Apple's VideoToolbox is the only hardware path on M-series and on Intel Macs with a T2 chip. FFmpeg exposes two encoders backed by it (h264_videotoolbox, hevc_videotoolbox); AV1 hardware encoding is not available on Apple Silicon as of 2026 and is intentionally omitted from this PR.

The harness's codec-adapter contract (tools/vmaf-tune/src/vmaftune/codec_adapters/__init__.py) is multi-codec from day one (per tools/vmaf-tune/AGENTS.md) — new codecs are one-file additions under codec_adapters/ and the search loop never branches on codec identity. This PR adds the two VideoToolbox adapters in line with that contract.

Decision

Add H264VideoToolboxAdapter and HEVCVideoToolboxAdapter under tools/vmaf-tune/src/vmaftune/codec_adapters/, sharing a single _videotoolbox_common.py for the quality-knob and preset mapping. Both adapters carry invert_quality=False and a [0, 100] quality range — the harness's crf row slot now carries whatever native quality value each adapter declares, with downstream consumers interpreting the knob via the adapter registry.

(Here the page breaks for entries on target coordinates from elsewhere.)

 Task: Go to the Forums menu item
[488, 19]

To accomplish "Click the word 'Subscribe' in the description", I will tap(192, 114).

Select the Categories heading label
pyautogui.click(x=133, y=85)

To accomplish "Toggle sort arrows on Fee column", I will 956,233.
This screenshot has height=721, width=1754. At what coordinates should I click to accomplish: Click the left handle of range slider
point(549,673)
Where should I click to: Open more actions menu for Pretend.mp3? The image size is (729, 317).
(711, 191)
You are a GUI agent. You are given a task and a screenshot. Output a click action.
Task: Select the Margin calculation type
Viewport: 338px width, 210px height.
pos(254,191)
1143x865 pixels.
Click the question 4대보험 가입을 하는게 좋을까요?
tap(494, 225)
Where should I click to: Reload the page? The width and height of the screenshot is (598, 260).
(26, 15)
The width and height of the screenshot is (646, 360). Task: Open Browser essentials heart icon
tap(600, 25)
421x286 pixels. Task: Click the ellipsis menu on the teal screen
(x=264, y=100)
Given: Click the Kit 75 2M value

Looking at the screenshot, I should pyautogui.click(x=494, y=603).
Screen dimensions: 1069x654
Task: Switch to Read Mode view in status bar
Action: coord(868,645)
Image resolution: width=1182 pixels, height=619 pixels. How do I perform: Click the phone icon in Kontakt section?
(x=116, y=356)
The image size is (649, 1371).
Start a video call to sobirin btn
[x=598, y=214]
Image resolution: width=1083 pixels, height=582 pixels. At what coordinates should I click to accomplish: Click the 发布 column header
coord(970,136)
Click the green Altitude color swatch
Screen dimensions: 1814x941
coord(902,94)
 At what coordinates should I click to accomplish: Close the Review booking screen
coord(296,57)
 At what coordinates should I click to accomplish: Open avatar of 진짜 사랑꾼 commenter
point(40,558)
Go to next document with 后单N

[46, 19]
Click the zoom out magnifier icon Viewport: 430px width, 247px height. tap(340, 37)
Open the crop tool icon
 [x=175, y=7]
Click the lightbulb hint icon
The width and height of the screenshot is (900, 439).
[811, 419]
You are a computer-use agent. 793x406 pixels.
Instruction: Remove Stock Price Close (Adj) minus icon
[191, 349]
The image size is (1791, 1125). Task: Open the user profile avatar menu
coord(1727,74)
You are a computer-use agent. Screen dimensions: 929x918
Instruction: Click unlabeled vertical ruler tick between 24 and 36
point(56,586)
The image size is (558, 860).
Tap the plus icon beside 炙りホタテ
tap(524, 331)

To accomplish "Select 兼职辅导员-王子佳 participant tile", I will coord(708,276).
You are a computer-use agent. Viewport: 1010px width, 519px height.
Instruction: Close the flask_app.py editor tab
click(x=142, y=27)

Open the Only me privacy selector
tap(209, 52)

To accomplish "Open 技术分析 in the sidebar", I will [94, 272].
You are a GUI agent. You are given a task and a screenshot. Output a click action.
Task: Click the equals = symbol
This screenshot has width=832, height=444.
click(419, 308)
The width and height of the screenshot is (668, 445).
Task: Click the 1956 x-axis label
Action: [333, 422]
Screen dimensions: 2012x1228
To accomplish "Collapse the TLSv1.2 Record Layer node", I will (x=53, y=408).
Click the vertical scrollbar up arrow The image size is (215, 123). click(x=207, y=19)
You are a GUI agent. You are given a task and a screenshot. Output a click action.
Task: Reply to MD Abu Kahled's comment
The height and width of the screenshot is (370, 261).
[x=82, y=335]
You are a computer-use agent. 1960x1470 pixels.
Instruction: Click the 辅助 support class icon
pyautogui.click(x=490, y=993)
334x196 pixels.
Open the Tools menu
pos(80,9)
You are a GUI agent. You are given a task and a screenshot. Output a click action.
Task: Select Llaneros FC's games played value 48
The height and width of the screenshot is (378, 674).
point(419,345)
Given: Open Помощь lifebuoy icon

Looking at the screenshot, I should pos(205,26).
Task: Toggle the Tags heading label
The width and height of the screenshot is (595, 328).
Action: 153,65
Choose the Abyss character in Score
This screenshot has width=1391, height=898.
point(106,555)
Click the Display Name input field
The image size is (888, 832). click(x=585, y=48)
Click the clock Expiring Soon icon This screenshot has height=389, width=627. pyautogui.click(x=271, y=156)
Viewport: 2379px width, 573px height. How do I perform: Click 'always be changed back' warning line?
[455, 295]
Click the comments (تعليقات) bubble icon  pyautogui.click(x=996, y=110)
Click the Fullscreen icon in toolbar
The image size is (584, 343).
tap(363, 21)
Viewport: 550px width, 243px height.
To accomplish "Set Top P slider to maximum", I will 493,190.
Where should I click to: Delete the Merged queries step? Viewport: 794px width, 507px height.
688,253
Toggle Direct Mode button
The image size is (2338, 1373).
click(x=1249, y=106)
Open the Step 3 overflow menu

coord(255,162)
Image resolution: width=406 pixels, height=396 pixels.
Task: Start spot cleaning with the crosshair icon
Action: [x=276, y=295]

The nine-name preset taxonomy maps onto VT's coarser -realtime flag: ultrafast/superfast/veryfast/faster/fast-realtime 1; medium/slow/slower/veryslow-realtime 0. The mapping is intentionally lossy — VT cannot expose a finer dial.

Alternatives considered

Option Pros Cons Why not chosen
Two adapters sharing _videotoolbox_common.py (chosen) Codec-specific files stay tiny (~30 LOC each); shared preset/quality logic deduplicated; matches the per-codec one-file-per-adapter convention from AGENTS.md. One extra module file. Best fit for the codec-adapter contract.
Single videotoolbox.py with two classes One file. Mixes h264 + hevc encoder names in one module; breaks the "one file per codec" convention; harder to grep for. Convention drift.
Inline -realtime mapping inside each adapter No shared file. Duplicated preset → realtime logic between two adapters; preset list copy-pasted. DRY violation.
Map presets to a synthetic -prio_speed/-allow_sw matrix More expressive than -realtime. VideoToolbox does not expose those as encoder options uniformly across macOS versions; brittle. Out-of-band knobs, not stable.
Skip VideoToolbox until a macOS CI runner exists Avoid adding code that can't be exercised on Linux CI. Blocks fr_regressor_v2_hw's hardware-codec coverage; macOS contributors can already exercise locally. Test-mockable; subprocess boundary is the seam.

Consequences

  • Positive: a future codec-aware regressor retrain can include Apple-Silicon-encoded distortions in its corpus once the harness runs on a macOS host; the codec-adapter contract is exercised by one more live adapter family (proves the registry pattern). Tests mock subprocess.run so the suite stays Linux-CI-runnable.
  • Negative: VT's -realtime is a coarse preset axis; the harness cannot drive a finer speed/quality dial on Apple hardware. The -q:v quality scale (0..100, higher = better) differs from CRF's scale (0..51, lower = better) so corpus consumers must read encoder + crf together via the adapter registry — documented in docs/usage/vmaf-tune.md.
  • Neutral / follow-ups: a real macOS CI runner is out of scope here; the smoke gate runs on Linux against mocked subprocess. AV1 hardware encoding will land when av1_videotoolbox ships in FFmpeg + a supported macOS version.

References

  • ADR-0237vmaf-tune umbrella spec.
  • tools/vmaf-tune/AGENTS.md — codec-adapter contract invariants.
  • docs/usage/vmaf-tune.md — user-facing CLI surface.
  • Source: req (paraphrased) — user requested Apple VideoToolbox encoder adapters; the originally-coupled codec-vocab schema expansion is split into a separate follow-up PR awaiting a fresh production retrain (per ADR-0235 + ADR-0291 ship-gate).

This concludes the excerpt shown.